WORK ITEM: Go to the line in the entries below that holds "Given: Click the" and repeat exactly from there through the line that holds "Click the 'Куда'", inclusive.

Top of WORKING DATA

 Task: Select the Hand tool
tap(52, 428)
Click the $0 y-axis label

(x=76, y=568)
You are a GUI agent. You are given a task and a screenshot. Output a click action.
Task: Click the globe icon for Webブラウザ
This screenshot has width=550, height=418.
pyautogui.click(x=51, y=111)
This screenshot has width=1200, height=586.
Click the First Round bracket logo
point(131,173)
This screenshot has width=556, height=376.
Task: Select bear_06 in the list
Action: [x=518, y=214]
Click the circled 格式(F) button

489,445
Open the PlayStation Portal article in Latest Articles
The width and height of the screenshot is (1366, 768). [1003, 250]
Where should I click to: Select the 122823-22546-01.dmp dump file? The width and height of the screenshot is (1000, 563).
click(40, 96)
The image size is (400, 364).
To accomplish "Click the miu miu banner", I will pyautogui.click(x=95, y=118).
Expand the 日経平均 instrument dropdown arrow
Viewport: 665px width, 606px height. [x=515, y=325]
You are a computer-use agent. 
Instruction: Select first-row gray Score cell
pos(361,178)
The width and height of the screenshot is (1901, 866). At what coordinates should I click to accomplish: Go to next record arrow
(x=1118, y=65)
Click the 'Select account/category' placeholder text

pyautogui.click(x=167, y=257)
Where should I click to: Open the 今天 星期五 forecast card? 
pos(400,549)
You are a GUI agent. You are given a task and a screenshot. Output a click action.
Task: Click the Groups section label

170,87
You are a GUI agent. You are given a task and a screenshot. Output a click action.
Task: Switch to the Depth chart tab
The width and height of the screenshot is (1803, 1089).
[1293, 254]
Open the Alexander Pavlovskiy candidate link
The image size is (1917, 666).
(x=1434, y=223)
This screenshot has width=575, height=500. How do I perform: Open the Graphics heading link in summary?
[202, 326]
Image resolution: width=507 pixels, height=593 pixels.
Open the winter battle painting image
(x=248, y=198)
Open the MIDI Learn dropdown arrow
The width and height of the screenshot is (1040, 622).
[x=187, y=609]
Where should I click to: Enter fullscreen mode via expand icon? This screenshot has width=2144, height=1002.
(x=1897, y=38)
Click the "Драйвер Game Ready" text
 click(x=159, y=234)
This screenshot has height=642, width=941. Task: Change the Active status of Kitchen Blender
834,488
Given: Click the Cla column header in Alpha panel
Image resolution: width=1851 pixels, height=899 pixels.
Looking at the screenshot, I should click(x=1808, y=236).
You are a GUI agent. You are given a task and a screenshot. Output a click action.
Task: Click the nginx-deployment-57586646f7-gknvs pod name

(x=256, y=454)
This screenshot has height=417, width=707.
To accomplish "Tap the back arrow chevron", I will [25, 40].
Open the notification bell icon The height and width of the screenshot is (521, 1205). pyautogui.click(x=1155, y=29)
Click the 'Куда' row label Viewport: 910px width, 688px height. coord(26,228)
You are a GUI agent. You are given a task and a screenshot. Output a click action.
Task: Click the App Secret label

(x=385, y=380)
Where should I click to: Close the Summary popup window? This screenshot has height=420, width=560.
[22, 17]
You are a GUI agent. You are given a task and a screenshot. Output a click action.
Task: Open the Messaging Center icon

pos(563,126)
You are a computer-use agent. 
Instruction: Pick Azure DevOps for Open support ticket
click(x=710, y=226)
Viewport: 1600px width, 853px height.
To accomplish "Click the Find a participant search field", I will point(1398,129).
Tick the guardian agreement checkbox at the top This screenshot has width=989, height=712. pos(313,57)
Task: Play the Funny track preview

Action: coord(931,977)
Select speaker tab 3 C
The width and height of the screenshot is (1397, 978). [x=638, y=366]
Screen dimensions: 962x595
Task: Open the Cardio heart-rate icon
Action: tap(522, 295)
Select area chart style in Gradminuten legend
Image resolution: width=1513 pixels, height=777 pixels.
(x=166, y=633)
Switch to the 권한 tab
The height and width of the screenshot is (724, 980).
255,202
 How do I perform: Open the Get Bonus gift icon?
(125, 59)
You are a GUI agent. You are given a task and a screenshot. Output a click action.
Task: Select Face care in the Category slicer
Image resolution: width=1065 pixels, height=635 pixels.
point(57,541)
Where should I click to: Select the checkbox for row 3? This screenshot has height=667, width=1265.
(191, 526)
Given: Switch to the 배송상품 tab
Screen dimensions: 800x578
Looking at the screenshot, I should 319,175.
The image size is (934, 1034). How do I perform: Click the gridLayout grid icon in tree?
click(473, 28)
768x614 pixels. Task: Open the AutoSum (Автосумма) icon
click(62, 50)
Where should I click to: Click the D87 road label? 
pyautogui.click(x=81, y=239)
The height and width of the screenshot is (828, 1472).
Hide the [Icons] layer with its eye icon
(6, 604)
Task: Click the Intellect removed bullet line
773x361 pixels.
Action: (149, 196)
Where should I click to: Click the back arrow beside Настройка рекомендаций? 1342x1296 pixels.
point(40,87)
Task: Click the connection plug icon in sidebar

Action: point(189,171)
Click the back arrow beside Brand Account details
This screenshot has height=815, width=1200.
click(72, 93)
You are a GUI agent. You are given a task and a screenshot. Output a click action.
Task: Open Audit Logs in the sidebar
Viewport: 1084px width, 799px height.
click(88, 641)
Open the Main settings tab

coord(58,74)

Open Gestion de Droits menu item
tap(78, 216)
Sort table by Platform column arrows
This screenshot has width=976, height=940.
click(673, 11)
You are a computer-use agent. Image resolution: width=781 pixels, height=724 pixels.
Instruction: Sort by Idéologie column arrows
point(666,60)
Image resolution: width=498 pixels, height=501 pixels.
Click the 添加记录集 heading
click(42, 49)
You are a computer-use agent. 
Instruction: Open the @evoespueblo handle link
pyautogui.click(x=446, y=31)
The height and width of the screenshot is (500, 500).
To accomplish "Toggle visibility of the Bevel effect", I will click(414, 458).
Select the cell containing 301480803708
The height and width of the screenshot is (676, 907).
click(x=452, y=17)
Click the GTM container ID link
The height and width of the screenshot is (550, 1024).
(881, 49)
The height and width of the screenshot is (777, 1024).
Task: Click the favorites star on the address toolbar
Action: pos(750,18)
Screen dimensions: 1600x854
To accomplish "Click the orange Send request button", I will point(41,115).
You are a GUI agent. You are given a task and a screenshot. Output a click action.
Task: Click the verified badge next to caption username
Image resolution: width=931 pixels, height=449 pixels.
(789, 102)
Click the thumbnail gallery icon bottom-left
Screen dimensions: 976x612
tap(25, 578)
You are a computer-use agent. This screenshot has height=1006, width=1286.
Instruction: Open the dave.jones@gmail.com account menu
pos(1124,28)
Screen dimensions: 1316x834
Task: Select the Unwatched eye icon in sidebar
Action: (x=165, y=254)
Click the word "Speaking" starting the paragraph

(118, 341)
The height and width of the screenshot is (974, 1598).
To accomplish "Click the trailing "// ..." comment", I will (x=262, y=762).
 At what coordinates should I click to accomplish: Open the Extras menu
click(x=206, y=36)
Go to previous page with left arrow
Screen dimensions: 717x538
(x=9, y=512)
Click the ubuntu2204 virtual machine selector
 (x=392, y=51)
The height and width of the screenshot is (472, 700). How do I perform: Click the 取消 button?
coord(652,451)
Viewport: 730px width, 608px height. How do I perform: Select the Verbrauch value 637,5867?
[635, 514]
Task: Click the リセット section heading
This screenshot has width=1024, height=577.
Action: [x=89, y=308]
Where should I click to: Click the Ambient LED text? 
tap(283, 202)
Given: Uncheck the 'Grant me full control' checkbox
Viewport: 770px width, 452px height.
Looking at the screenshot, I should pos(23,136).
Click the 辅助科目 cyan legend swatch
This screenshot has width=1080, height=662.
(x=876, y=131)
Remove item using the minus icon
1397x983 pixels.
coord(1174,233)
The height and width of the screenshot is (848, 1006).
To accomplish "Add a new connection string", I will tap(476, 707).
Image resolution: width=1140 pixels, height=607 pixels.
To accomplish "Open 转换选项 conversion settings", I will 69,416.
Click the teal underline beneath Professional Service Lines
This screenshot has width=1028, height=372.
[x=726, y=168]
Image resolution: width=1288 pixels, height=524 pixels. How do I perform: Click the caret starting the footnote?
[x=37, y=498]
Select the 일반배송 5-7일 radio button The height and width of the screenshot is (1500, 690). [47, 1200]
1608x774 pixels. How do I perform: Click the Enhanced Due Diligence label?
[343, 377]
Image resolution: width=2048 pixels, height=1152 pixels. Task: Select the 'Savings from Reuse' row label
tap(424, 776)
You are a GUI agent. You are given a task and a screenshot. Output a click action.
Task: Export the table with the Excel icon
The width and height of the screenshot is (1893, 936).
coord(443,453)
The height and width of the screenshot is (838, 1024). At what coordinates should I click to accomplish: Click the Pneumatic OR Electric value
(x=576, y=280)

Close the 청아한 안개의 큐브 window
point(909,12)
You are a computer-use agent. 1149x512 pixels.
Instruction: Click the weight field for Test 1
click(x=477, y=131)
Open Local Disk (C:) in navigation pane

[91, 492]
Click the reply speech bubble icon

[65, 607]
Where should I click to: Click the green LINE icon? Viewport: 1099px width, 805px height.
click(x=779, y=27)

Bottom of WORKING DATA

RESPONSE FOR THIS EXERCISE:
Given: Click the Cla column header in Alpha panel
Image resolution: width=1851 pixels, height=899 pixels.
Looking at the screenshot, I should click(x=1808, y=236).
You are a GUI agent. You are given a task and a screenshot. Output a click action.
Task: Click the nginx-deployment-57586646f7-gknvs pod name

(x=256, y=454)
This screenshot has height=417, width=707.
To accomplish "Tap the back arrow chevron", I will [25, 40].
Open the notification bell icon The height and width of the screenshot is (521, 1205). pyautogui.click(x=1155, y=29)
Click the 'Куда' row label Viewport: 910px width, 688px height. coord(26,228)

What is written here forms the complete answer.